CN117827102A

CN117827102A - Method for supporting data local cache and high concurrency security access

Info

Publication number: CN117827102A
Application number: CN202311710296.1A
Authority: CN
Inventors: 李海兵; 叶子聪; 康江彬; 王文娟; 王妍兰
Original assignee: Tianyi Cloud Technology Co Ltd
Current assignee: Tianyi Cloud Technology Co Ltd
Priority date: 2023-12-13
Filing date: 2023-12-13
Publication date: 2024-04-05

Abstract

The invention belongs to the technical field of content distribution networks, and particularly relates to a method for supporting data local cache and high concurrency secure access.

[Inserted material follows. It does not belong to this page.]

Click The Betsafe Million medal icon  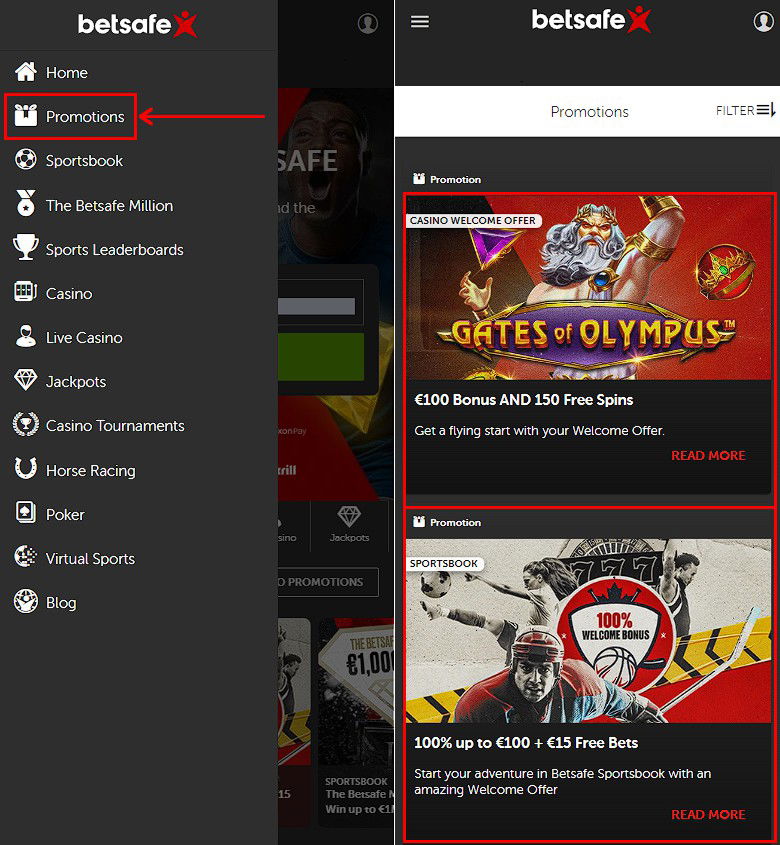pos(25,205)
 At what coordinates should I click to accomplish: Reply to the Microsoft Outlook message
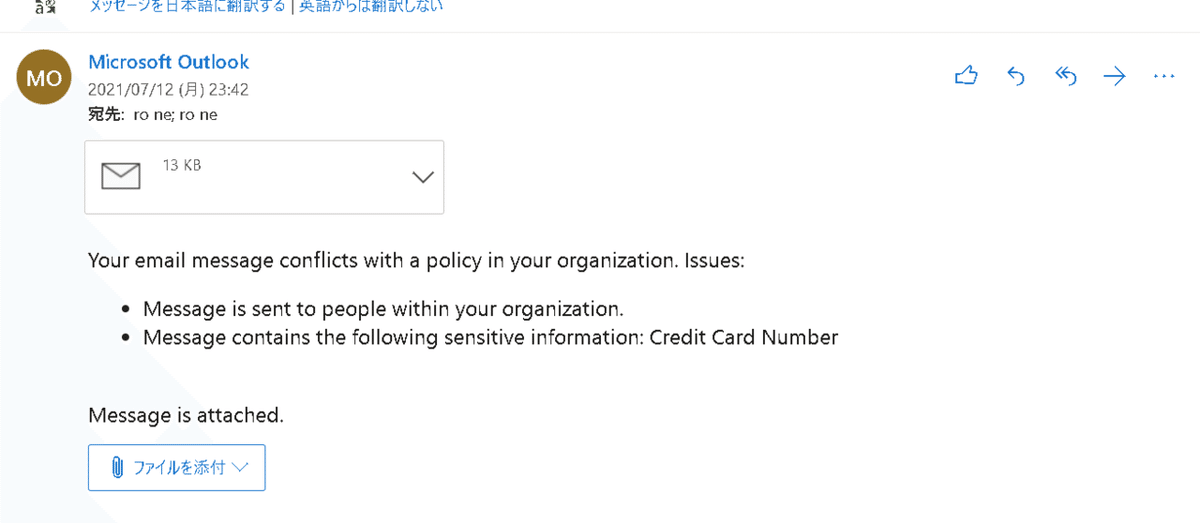pos(1016,76)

The invention can support the high concurrency safe read-write of hundreds of millions of data, has low memory occupation, generates zero fragments of the memory, can not lose cache data when the CDN cache gateway process exits normally (abnormally), and can control the total scale of the cache data and automatically eliminate historical data when the data volume reaches the upper limit of cache storage.

Description

Method for supporting data local cache and high concurrency security access

Technical Field

The invention belongs to the technical field of content distribution networks, and particularly relates to a method for supporting data local cache and high concurrency security access.

Background

The Content Delivery Network (CDN) is a novel network content service system, is constructed based on an IP network, provides content delivery and service based on efficiency requirements, quality requirements and content order of content access and application, is an intelligent virtual network constructed on the basis of the existing network, and enables users to obtain required content nearby by means of the edge servers deployed in various places and through the functional modules of load balancing, content delivery, scheduling and the like of a central platform, so that network congestion is reduced, and user access response speed is improved.

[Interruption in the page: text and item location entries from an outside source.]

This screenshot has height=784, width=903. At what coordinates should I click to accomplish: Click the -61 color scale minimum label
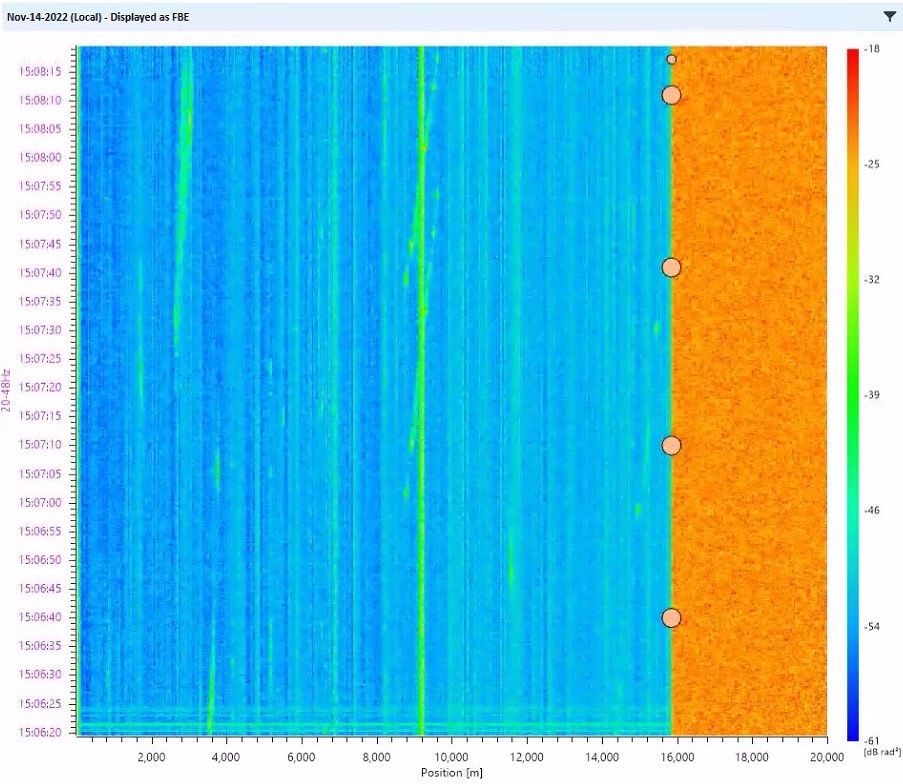872,740
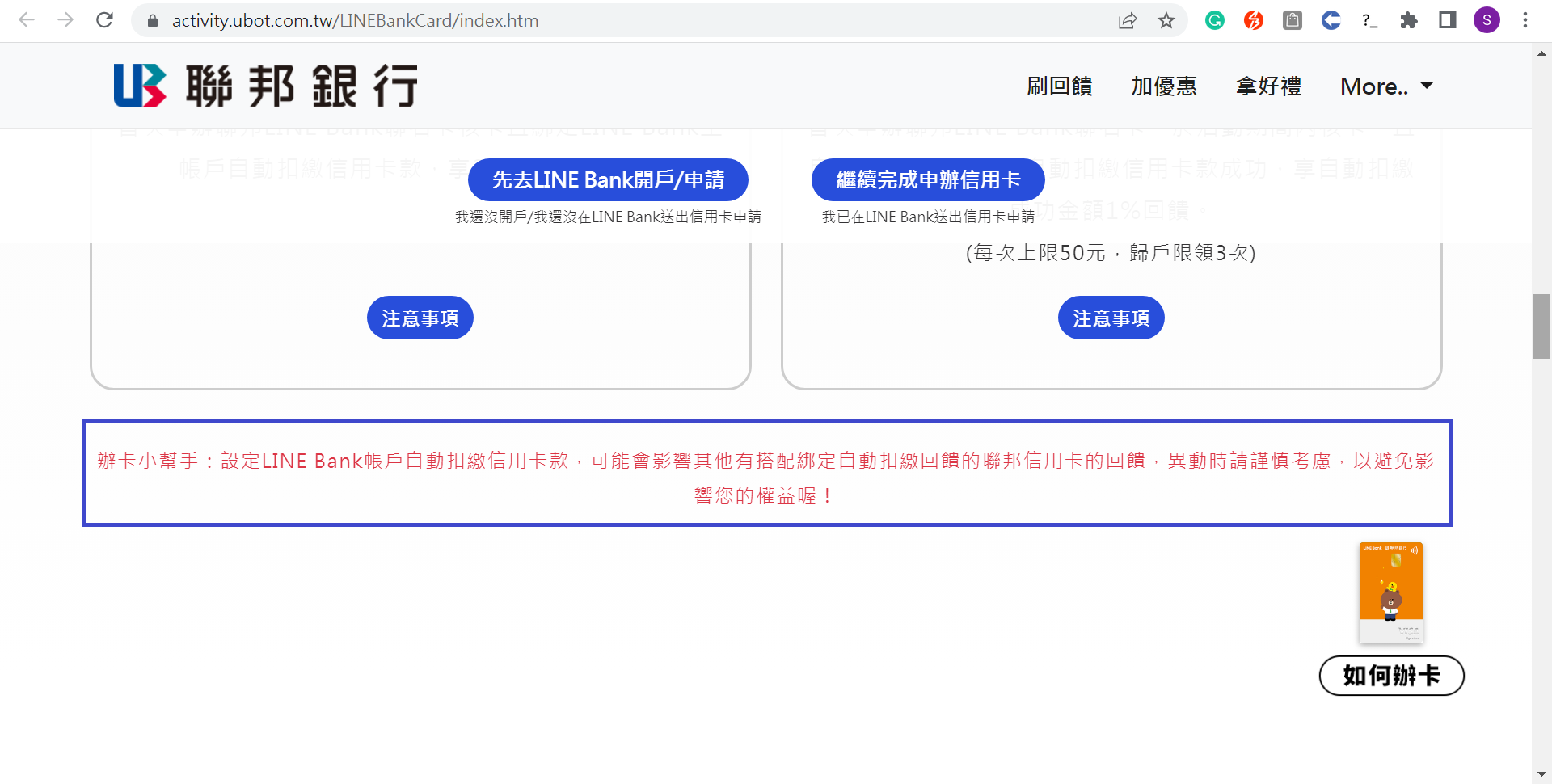Open the 刷回饋 menu item
The width and height of the screenshot is (1552, 784).
[1059, 86]
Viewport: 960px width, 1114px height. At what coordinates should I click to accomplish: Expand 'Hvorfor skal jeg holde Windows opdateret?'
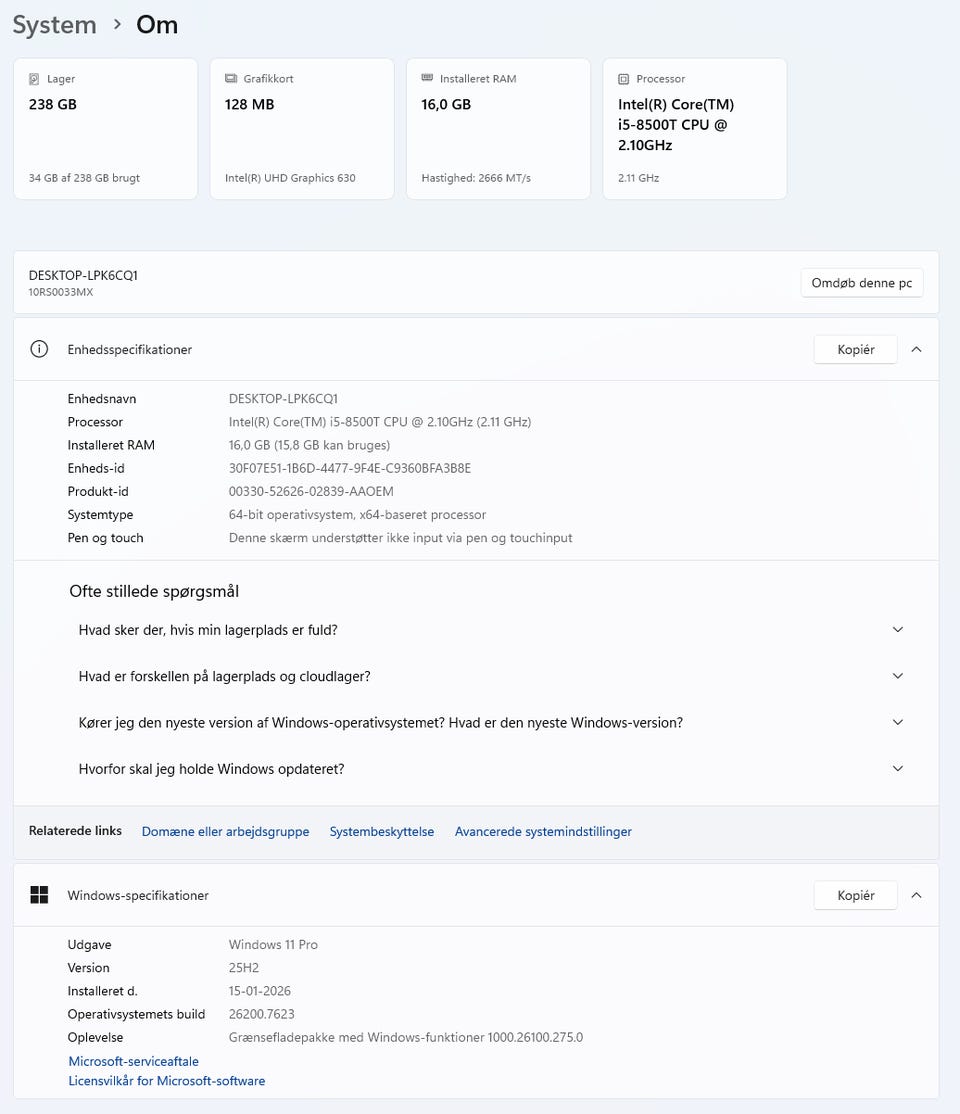(897, 769)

Problems of the prior art:

currently, there are many scenarios of a CDN cache gateway related to querying whether an element is in a dataset, for example, whether an ip of a query client is in an ip blacklist repository, whether url requested by the query client is in a url forbidden repository, and if the above ip blacklist repository and url forbidden repository are stored in a centralized manner in one place: for example, in the database, the CDN node machine is used for inquiring the database, so that the method is feasible in theory and is not feasible in practice, and the main reasons are as follows:

the number of CDN node machines is tens of thousands, one node machine (query rate per second) is assumed to be 3000, all the node machines access the database, any database host with 3000 tens of thousands of QPS access can not meet the search query requirement, if database clusters are built, a large number of database clusters are needed, and the management, maintenance and operation costs are high.

The performance of the CDN cache gateway is important, after all, the user side opens a webpage or video, the shorter the time is, the better the time is, if each request accesses a database through a network protocol stack, on one hand, the network fluctuation can lead to the lengthening of the request time, on the other hand, the high availability of the database is needed to be relied on, and if the service is down, the whole request can be influenced.

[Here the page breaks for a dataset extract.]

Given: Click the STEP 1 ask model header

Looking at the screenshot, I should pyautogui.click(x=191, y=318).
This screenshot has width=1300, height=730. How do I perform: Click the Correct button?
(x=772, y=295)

Since the remote access approach mentioned above is difficult to implement, it is another approach to drop the data set access to local access on each CDN node.

Disclosure of Invention

The invention aims to provide a method for supporting data local cache and high concurrency safe access, which can support high concurrency safe read-write of hundreds of millions of data, has low memory occupation, generates memory zero fragments, does not lose cache data when a CDN cache gateway process normally (abnormally) exits, and can control the total scale of the cache data and automatically eliminate historical data when the data volume reaches the upper limit of cache storage.

The technical scheme adopted by the invention is as follows:

a method for supporting data local cache and high concurrency security access comprises the steps of creating a shared memory through a mmap function provided by an operating system, wherein the shared memory establishes a mapping relation with a corresponding specific file on a disk file.

When the shared memory writes data, the operating system synchronizes the shared memory data into the disk file in real time, wherein the process of writing the cache data and the process of inquiring the data between the shared memory and the disk file can be realized, and when the cache data exceeds the capacity of the shared memory, the lru elimination algorithm automatically deletes old data and then writes new data.

The shared memory is divided into a lock management area, a data area, a hash bucket area, an algorithm management area and a transaction management area, wherein the lock management area is used for controlling modification of data in a hash table critical area, ensuring that only one process can modify the critical area data at the same time, wherein a shared lock is added through the lock management area when the data is read and written, the transaction management area is used for ensuring whether modification is executed or not, avoiding an intermediate state, and being responsible for clearing unreleased locks and rollback intermediate state transactions when the processes exit abnormally.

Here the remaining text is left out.